[2/3] vhost: fix virtqueue access lock in datapath

Message ID 20231023095520.2864868-2-david.marchand@redhat.com (mailing list archive)
State Superseded
Delegated to: Maxime Coquelin
Headers
Series [1/3] vhost: robustify virtqueue access lock asserts |

Checks

Context Check Description
ci/checkpatch success coding style OK

Commit Message

David Marchand Oct. 23, 2023, 9:55 a.m.

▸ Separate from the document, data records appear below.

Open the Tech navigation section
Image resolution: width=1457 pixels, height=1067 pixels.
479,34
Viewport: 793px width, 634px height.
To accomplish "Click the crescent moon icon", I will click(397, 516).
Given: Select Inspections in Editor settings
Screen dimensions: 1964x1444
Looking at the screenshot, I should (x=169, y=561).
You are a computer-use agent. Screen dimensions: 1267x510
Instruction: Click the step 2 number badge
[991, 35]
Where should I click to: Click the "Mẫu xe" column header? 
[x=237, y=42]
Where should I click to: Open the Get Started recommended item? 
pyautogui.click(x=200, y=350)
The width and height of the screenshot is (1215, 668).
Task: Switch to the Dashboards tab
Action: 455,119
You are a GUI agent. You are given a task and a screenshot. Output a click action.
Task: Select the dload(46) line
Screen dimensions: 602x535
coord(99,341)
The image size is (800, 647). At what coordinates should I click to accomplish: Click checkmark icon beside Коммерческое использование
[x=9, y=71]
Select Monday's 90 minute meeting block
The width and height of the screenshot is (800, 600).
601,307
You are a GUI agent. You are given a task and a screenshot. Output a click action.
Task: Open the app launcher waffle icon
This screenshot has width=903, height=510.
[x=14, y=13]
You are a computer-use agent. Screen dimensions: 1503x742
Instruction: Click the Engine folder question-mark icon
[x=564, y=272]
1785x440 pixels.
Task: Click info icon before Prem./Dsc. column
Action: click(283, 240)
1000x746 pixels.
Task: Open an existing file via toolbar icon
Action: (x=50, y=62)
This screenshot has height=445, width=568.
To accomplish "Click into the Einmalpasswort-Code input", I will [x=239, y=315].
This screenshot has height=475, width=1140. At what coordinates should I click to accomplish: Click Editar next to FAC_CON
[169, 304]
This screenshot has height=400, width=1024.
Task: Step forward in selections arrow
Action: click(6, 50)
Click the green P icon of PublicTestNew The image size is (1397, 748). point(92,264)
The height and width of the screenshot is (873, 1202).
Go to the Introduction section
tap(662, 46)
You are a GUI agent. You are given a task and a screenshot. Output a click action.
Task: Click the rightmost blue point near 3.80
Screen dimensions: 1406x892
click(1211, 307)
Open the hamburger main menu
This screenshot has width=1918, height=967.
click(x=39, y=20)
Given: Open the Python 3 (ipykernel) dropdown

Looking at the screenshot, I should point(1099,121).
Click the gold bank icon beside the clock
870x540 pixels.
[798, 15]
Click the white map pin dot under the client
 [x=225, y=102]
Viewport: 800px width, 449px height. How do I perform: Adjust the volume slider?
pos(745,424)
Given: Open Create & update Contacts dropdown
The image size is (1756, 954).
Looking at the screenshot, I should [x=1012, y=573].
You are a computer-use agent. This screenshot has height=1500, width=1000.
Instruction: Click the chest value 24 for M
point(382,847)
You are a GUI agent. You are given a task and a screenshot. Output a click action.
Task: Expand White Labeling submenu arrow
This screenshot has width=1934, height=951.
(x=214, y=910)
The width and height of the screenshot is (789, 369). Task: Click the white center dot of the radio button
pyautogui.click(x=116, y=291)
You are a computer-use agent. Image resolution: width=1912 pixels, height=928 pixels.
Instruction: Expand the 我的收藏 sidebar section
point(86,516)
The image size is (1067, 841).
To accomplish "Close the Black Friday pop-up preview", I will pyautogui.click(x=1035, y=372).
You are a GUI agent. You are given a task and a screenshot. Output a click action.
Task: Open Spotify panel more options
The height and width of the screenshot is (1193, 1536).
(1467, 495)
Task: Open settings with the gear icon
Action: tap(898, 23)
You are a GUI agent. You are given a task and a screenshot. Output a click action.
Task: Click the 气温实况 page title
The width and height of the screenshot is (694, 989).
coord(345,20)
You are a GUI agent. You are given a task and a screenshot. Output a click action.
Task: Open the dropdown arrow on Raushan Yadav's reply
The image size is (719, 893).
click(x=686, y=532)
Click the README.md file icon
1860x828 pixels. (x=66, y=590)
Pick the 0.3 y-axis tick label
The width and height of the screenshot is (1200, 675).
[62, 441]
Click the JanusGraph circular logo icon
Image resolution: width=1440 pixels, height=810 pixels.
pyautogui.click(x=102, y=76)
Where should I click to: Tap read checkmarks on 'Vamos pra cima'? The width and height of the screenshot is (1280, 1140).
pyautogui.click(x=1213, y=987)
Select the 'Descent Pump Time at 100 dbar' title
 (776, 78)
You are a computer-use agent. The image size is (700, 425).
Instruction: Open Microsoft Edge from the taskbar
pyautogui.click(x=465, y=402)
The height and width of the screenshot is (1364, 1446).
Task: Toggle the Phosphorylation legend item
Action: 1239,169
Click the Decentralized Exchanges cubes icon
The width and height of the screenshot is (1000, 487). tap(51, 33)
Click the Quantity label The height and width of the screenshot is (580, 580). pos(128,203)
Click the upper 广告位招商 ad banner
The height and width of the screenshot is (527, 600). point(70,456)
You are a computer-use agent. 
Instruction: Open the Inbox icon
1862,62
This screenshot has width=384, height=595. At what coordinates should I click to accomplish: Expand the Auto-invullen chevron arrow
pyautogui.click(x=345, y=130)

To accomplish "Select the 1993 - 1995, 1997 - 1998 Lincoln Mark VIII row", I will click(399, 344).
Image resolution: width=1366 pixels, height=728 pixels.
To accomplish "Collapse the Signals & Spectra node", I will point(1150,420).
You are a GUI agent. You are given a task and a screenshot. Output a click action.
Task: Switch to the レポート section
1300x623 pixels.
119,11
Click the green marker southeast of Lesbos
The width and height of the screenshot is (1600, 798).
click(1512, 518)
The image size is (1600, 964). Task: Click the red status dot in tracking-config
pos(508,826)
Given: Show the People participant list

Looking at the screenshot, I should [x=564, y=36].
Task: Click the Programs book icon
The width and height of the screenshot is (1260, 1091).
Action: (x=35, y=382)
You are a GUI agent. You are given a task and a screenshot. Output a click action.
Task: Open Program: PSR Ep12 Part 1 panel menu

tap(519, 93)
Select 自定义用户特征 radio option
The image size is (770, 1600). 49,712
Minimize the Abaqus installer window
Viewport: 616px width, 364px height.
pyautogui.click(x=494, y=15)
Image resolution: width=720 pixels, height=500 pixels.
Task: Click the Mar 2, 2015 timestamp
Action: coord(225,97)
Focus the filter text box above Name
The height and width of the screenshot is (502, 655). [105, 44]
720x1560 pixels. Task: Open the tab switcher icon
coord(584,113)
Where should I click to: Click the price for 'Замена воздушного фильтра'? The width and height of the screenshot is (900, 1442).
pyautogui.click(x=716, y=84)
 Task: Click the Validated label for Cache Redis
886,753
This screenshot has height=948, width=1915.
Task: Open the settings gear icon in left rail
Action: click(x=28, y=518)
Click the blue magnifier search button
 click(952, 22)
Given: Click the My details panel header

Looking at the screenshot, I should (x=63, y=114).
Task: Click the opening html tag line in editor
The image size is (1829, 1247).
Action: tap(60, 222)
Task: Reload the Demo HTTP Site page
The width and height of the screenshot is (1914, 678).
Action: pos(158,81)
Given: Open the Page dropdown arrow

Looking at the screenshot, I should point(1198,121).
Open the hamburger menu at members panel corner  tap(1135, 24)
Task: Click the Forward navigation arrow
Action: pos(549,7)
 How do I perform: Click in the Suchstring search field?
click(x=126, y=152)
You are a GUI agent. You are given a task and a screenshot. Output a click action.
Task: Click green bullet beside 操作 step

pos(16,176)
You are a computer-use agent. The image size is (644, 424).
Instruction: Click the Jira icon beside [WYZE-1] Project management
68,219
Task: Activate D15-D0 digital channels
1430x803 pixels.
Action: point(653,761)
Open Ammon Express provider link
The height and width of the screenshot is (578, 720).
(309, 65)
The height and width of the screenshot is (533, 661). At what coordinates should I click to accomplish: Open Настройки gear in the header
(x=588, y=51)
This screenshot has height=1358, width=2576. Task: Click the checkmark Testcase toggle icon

UTC
  Now that a r/w lock is used, the access_ok field should only be updated
under a write lock.

Since the datapath code only takes a read lock on the virtqueue to check
access_ok, this lock must be released and a write lock taken before
calling vring_translate().

Fixes: 03f77d66d966 ("vhost: change virtqueue access lock to a read/write one")
Cc: stable@dpdk.org

Signed-off-by: David Marchand <david.marchand@redhat.com>
---
 lib/vhost/virtio_net.c | 60 +++++++++++++++++++++++++++++++-----------
 1 file changed, 44 insertions(+), 16 deletions(-)
  

Comments

Eelco Chaudron Oct. 27, 2023, 9:03 a.m. UTC | #1
On 23 Oct 2023, at 11:55, David Marchand wrote:

> Now that a r/w lock is used, the access_ok field should only be updated
> under a write lock.
>
> Since the datapath code only takes a read lock on the virtqueue to check
> access_ok, this lock must be released and a write lock taken before
> calling vring_translate().
>
> Fixes: 03f77d66d966 ("vhost: change virtqueue access lock to a read/write one")
> Cc: stable@dpdk.org
>
> Signed-off-by: David Marchand <david.marchand@redhat.com>

Only one question, but whatever the outcome is the change looks good to me.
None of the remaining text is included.